Also a possibility: the phone is picking up a gps 'echo' reflecting off a
wall. We like to think of GPS as this magical, perfectly accurate reporting of
our cartesian coordinates, but in practice it's a lot messier. There are
places that _consistently_ report an inaccurate location, because some non-
direct path length transmits more strongly than the direct line to the sky
(which may be occluded by trees, for example).

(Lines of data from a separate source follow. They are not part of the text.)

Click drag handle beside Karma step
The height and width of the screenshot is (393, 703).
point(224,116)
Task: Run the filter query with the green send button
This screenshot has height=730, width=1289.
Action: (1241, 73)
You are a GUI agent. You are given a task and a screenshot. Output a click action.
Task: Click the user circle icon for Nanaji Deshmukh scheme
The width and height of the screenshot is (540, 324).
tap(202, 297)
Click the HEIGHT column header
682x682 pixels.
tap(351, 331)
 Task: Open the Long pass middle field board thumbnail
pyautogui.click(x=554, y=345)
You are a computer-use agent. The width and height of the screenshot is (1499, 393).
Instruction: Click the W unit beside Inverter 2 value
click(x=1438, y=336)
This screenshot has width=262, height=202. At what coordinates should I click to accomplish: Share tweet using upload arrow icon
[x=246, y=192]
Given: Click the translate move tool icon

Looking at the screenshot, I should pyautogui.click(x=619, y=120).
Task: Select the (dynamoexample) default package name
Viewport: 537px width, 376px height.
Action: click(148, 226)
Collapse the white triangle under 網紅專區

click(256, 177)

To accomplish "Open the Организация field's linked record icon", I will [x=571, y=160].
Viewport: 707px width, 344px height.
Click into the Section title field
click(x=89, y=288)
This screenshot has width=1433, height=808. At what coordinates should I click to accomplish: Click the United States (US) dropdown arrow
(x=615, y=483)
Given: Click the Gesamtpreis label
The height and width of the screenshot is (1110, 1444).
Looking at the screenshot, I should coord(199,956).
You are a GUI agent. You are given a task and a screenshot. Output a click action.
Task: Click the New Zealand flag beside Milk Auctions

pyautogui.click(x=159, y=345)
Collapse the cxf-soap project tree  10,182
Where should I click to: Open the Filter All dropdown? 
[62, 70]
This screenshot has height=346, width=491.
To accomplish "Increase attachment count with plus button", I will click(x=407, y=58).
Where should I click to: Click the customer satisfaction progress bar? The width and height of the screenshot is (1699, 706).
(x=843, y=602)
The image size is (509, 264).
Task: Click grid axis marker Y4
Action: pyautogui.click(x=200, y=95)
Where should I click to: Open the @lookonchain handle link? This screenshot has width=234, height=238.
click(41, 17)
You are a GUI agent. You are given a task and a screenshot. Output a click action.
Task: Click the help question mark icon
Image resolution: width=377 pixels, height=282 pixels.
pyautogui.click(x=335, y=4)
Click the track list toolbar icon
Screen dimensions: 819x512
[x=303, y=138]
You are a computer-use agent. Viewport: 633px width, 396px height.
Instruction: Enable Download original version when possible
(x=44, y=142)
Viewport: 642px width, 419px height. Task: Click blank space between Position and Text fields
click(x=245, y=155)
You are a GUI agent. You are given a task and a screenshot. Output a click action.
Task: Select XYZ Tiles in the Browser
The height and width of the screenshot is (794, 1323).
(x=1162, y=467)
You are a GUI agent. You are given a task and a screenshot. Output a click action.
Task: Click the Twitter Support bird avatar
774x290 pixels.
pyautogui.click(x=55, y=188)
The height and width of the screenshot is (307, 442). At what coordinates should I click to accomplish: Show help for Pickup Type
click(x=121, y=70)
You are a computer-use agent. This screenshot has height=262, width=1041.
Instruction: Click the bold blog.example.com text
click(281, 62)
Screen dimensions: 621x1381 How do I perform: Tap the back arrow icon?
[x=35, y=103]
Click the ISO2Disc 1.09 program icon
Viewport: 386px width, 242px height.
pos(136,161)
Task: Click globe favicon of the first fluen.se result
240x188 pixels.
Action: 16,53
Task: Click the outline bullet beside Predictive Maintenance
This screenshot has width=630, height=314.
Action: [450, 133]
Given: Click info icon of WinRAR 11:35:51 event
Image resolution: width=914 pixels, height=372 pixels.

The wavelength used for GPS is pretty well absorbed by water, so you have
situations like this more often than you might think.

------
ryandamm
I think this is a classic case of a leaky abstraction. The developer probably
assumes some relatively benign behavior from GPS, and treats it as a 'true'
record of the user's position in cartesian space. Throw some grade school
geometry at it and you've got an app!

Doing it right in practice requires understanding the nature of the
measurement itself, Bayesian notions of uncertainty (does iOS even report
positional uncertainty from GPS?), and probably some sensor fusion -- using
accelerometers or even gyros with different noise signatures to arrive at a
better answer. In other words, a lot more sophistication than just reading x,y
values from a function lookup. (I don't mean to cast aspersions on the actual
developer mentioned in the article; there are valid reasons not to do these
things, battery life being one obvious one.)

A good friend works at a fitness tracker company, and he reports that the raw
data they have to deal with is _insanely_ ugly. There's a fair amount of
algorithmic house cleaning that goes along with good distance/speed estimates.